With that in mind, the University’s Center for Multicultural Excellence, which Tuitt directs, sponsors an annual Diversity Summit—slated in 2015 for Jan. 22–23. The two-day event features guest speakers, workshops and panel discussions focusing on topics related to inclusive excellence.

But just what is inclusive excellence?

“It’s a complex concept,” Tuitt acknowledges. “And it’s always evolving. You go to sleep with one definition and the next day it’s different.

“Sometimes we think of inclusive excellence as a thing, but to me it’s more of a process,” he adds, noting that the process includes everything from creating a campus climate that’s appreciative and supportive of diverse populations to addressing questions of access and equity.

The term was introduced to higher education by the American Association of Colleges and Universities. It was coined, in part, to counter resistance to diversity efforts in higher education—namely, Tuitt says, “the myth that inclusion was a compromise to excellence and vice versa.”

“I actually think it’s a brilliant term,” he explains, “because how can you be against inclusiveness? How can you be against excellence?”

If attendance at the Diversity Summit is any gauge, plenty of people are definitely for inclusive excellence at DU. Launched in 2001 by a handful of undergraduate students, the summit has grown from a low-profile one-day event to a high-profile campus-wide program attracting as many as 700 faculty, staff, students, alumni and members of the Denver community. Recently, the event was expanded to include a Day of Action, which brings future students and their families to campus to learn about opportunities in higher education.

To summit co-chair Joanna Leyba, assistant provost for campus and community partnerships, the Diversity Summit represents an opportunity to chart, celebrate and instigate progress. “We ask that our presenters challenge participants to think about their own role in making DU an inclusive institution,” Leyba says.

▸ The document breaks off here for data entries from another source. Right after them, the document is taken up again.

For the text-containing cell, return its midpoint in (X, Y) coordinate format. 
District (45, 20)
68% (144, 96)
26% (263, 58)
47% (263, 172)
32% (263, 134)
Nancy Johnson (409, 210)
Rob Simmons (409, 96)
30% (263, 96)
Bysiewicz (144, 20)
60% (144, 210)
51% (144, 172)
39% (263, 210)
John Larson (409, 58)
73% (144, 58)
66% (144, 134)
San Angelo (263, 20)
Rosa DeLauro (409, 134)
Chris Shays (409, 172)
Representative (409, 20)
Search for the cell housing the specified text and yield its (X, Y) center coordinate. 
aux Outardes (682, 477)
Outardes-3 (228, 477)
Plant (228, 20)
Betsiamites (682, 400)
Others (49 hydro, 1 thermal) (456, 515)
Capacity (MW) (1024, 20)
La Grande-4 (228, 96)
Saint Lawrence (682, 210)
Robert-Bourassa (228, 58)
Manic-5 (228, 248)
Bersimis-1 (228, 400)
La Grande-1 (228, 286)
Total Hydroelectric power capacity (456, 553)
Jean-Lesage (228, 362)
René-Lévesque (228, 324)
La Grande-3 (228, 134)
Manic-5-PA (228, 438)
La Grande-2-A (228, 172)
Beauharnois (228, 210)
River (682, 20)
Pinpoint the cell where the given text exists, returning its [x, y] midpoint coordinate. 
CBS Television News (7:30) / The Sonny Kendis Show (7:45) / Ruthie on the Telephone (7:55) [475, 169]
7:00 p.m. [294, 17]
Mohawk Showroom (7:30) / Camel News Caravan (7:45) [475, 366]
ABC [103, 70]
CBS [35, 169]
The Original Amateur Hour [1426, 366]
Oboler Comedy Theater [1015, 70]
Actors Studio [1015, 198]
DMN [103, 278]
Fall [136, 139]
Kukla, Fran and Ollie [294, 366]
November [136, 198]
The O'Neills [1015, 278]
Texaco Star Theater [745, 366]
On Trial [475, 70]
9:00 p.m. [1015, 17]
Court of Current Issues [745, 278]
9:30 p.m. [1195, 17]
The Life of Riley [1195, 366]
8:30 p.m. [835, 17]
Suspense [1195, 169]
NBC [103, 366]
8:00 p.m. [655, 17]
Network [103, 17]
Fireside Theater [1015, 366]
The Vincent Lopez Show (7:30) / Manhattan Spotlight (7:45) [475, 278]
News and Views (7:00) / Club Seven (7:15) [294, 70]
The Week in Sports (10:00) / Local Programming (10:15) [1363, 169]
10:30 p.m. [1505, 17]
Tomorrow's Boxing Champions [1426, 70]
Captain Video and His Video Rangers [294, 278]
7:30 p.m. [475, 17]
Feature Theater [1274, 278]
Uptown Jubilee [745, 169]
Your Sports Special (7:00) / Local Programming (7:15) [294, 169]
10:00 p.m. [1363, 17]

The 2015 Diversity Summit attempts to remind participants of the progress realized and the challenges that remain. Its theme—Fifty Years Since Selma: Your Voice Still Matters!—references the famous 1965 march in Selma, Ala., where a peaceful assembly of people eager to support efforts for equal voting rights were greeted with violence. Selma called national attention to the need for comprehensive voting-rights legislation and was followed by passage of the federal Voting Rights Act in August 1965. Given that the Supreme Court recently invalidated key provisions of the act, the topic has fresh relevance today.

As part of the Diversity Summit, The Estlow International Center for Journalism and New Media at the University of Denver will host a luncheon at 11:45 a.m. Friday, Jan. 23. The Anvil of Freedom Award for outstanding journalism and democracy will be presented at the luncheon in honor of keynote speaker Michelle Bernard, chairman, founder, president and CEO of the Bernard Center for Women, Politics & Public Policy. Bernard is an attorney, a frequent political and legal analyst on MSNBC and CNN and a guest commentator on BBC Radio and National Public Radio’s “All Things Considered” and “Tell Me More With Michel Martin.”

2015 marks the first year that the summit will be staged in January to complement the Martin Luther King Jr. holiday. For years the summit was held at the end of May, timing that made it difficult for diversity champions to harness energy and enthusiasm going forward.

“People would get so excited, but then there were just three weeks of class left,” Leyba explains.

Leyba hopes the 2015 event will catalyze the campus’ diversity efforts for the remainder of the academic year. “What the diversity summit does,” she says “is provide a venue for folks to share best practices and research. It sparks excitement, self-reflection and interest around this idea of inclusion and diversity.”